"Носитель" - читать интересную книгу автора (Гриценко Александр Николаевич)

Сцена третья

В комнате Люся, лежит на кровати. Входит Катя.


КАТЯ. Ты одна? А где все?

ЛЮСЯ. Гусев лежал-лежал, потом вскочил, оделся и убежал на улицу. Меня позвал, я не пошла. Что с ним, он какой-то в последнее время странный?

КАТЯ. Да, я вообще не знаю. Я у него спросила: «Что у тебя случилось, Витя?» Он говорит: «Потом скажу, Катя». Вообще со мной почти не разговаривает.

ЛЮСЯ. А как Ваня, с которым ты познакомилась у метро?

КАТЯ. Я с ним встречалась. Он меня пригласил в кофейню.

ЛЮСЯ. И чего?

КАТЯ. Ничего, Люся. Приглашал к себе, я не пошла. Люся, сколько мусора, опять вы с Сашей намусорили!


Убирает.


У тебя с Сашей ничего не получится, тебе нужен муж богатый и чтобы служанка была, а ты будешь только краситься и ухаживать за собой.

ЛЮСЯ. Ну, и хорошо. Я лентяйка, только с таким жить и смогу.

КАТЯ. А ты Саше нравишься.

ЛЮСЯ. Ему все нравятся. Он бабник. Мы с ним просто друзья.

КАТЯ. Ага, и спите в одной кровати.

ЛЮСЯ. И чего?

КАТЯ. В общаге кстати думают, что мы живем шведской семьей.

ЛЮСЯ. Правда? Так, теперь буду ночевать дома.


Входят Витя и Александр с пакетами.


АЛЕКСАНДР. О, а мы вам еду принесли.


Витя обнимает Катю.


КАТЯ. И что Катя должна готовить? Катя убирается, Катя готовит. Ладно, я здесь служанка, хорошо.

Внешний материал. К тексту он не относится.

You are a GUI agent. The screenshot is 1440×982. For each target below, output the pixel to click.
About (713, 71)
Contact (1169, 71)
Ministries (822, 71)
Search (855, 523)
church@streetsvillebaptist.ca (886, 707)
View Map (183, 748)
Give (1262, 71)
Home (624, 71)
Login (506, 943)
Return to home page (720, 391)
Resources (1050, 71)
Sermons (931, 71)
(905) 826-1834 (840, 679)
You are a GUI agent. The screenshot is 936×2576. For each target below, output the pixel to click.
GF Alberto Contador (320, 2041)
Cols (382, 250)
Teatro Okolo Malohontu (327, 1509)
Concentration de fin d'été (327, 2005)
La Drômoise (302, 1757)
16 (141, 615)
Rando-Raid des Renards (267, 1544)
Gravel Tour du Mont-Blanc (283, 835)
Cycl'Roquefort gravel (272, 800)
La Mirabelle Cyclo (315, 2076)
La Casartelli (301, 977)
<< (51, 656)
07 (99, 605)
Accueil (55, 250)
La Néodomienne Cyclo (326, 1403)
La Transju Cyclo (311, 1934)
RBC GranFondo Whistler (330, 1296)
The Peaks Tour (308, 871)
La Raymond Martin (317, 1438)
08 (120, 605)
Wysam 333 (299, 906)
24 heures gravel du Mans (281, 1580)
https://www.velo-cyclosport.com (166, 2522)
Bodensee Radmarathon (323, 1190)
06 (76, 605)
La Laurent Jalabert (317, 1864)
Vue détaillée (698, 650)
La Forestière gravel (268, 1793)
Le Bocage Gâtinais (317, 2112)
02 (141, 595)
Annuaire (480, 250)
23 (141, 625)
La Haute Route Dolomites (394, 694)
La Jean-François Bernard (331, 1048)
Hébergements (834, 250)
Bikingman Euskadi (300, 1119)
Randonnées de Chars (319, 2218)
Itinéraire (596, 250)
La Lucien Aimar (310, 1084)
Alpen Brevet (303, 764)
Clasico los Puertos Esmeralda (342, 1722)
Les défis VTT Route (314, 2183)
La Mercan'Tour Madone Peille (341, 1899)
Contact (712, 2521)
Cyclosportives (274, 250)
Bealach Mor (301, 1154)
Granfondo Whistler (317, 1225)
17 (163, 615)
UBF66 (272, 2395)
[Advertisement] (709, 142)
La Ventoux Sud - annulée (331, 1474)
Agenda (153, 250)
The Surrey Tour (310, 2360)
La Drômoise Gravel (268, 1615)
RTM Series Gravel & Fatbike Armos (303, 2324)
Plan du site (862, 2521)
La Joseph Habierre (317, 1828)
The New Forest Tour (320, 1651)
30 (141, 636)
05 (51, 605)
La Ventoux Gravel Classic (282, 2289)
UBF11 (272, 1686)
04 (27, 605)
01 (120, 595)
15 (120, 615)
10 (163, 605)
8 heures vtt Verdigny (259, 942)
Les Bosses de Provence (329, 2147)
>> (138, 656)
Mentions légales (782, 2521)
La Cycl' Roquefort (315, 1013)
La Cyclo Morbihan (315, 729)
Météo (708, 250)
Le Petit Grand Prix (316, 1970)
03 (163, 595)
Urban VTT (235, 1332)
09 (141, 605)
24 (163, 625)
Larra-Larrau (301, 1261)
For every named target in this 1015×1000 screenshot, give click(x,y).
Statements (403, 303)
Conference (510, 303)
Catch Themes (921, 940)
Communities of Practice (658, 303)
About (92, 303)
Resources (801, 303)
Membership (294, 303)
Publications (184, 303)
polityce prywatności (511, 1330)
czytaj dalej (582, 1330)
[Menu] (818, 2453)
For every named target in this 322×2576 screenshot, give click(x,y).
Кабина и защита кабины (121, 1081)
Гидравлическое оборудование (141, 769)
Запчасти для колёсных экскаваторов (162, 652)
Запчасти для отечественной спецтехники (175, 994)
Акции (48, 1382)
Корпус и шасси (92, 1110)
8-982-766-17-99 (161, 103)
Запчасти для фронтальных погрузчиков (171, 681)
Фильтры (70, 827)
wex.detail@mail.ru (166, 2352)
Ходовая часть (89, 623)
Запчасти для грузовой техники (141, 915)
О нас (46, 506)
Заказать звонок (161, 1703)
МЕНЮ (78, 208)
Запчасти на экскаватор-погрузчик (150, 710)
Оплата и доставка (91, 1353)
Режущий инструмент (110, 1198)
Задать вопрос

ВИТЯ (хмуро). Я сам приготовлю.


Достает из сумки пельмени.


КАТЯ. Да нет, раз я служанка, то уж сама приготовлю.


Катя берет пельмени, кастрюлю и выходит.


АЛЕКСАНДР. Люсюля, опять грустная. Опять скучно, девочка моя?

ЛЮСЯ (тепло). Да.

ГУСЕВ. Девочка моя, мальчик мой, — как заговорили.

ЛЮСЯ. А ты завидуешь? Да? Да?


Входит Катя. Берет веник, подметает.


ВИТЯ (хмуро). Катя, дай мобильник, мне позвонить надо.

КАТЯ. А ты мне деньги на мобильный кладешь?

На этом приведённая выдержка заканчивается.